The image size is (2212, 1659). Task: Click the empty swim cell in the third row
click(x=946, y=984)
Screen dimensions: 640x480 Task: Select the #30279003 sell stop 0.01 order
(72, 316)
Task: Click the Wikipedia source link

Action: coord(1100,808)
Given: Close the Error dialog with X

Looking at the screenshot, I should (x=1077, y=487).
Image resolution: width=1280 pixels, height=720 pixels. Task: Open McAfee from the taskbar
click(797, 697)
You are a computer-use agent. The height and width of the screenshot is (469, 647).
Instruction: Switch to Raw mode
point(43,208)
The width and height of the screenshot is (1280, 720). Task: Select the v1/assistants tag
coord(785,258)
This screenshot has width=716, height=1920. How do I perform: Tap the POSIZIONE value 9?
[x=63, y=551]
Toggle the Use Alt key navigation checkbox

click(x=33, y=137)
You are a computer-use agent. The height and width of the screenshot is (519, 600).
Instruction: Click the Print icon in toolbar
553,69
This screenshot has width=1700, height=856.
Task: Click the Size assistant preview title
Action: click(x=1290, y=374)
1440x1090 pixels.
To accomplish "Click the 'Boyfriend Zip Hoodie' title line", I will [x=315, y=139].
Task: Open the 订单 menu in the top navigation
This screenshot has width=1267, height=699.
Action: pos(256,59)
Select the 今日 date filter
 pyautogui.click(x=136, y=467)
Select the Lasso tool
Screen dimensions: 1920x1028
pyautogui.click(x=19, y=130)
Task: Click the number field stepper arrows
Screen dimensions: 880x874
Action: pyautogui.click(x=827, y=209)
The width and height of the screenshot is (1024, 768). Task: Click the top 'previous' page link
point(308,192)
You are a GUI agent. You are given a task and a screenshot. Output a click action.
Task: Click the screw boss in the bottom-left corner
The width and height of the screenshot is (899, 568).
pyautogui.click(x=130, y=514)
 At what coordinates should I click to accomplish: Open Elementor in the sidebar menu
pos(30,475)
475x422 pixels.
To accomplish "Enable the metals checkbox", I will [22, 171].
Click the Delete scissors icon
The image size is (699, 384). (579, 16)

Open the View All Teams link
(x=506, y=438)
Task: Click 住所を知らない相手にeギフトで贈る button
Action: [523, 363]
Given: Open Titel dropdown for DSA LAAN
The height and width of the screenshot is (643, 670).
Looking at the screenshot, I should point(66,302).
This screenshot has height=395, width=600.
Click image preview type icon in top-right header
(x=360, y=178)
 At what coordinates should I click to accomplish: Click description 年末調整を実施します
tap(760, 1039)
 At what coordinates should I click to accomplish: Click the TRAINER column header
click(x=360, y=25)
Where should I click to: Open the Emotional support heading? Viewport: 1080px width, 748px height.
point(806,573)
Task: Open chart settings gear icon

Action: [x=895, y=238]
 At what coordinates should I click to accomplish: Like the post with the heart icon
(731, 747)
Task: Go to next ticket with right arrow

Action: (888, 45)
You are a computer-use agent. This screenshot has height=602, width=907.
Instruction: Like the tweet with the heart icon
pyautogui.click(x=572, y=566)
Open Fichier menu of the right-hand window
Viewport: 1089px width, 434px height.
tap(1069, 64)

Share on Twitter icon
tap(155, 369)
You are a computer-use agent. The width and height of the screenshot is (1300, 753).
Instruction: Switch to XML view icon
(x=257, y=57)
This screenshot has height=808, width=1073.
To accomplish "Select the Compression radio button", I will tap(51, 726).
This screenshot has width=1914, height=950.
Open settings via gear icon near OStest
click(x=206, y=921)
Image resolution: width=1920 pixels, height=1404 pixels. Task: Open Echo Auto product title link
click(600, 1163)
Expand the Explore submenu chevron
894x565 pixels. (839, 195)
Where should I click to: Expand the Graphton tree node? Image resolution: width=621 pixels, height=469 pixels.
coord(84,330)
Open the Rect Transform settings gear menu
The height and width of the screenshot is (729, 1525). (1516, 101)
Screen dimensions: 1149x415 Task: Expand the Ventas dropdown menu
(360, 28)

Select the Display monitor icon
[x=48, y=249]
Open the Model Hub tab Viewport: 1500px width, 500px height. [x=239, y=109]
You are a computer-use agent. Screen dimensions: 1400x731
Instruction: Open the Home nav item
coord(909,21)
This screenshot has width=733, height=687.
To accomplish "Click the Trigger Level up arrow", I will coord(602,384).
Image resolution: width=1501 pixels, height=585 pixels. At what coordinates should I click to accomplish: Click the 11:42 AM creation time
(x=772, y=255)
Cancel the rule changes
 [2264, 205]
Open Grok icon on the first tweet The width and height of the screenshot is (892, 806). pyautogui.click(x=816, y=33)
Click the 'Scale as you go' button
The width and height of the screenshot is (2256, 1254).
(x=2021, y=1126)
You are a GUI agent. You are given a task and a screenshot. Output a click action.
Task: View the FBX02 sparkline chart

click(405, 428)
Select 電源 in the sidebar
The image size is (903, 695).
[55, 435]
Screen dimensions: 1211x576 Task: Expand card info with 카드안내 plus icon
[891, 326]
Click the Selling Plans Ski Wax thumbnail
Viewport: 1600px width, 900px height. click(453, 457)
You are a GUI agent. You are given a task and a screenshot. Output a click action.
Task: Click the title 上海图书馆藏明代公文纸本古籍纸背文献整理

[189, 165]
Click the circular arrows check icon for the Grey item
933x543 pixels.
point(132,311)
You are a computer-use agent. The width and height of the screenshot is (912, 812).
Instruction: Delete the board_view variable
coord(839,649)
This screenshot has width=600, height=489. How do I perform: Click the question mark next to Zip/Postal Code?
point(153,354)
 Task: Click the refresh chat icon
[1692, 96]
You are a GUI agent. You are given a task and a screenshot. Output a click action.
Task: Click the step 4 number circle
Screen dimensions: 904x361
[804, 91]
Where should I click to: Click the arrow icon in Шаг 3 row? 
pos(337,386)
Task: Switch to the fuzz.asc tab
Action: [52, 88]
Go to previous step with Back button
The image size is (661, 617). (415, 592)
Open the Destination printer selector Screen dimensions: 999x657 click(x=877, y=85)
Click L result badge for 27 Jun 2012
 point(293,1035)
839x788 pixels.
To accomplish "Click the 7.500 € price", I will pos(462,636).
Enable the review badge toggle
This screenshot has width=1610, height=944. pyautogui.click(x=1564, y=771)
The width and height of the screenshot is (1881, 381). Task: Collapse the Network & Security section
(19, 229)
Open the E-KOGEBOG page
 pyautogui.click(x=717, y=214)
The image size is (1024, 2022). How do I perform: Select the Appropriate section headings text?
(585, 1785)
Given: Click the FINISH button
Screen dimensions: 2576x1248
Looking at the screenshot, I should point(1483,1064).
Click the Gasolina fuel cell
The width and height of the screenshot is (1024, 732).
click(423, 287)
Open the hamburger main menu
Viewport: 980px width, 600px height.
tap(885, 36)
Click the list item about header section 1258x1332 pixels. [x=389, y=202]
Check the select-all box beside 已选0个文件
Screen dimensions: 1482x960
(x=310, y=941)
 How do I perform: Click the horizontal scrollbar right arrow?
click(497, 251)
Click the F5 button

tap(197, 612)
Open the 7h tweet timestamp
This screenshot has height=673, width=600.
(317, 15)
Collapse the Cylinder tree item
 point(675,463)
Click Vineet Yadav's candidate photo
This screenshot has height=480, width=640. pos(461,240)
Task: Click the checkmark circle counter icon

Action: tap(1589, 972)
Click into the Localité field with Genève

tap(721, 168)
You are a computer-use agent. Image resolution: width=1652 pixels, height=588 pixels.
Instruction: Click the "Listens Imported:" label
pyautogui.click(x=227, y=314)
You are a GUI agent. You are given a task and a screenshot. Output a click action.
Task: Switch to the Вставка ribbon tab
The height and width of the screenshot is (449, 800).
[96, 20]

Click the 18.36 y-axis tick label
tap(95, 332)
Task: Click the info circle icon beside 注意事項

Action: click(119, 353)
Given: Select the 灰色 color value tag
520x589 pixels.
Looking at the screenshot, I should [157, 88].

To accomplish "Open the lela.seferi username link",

WHAT YOU SHOULD DO: This task calls for the number of lines in the entries that contain the string "will", with no accompanying text.

TASK RESPONSE: 5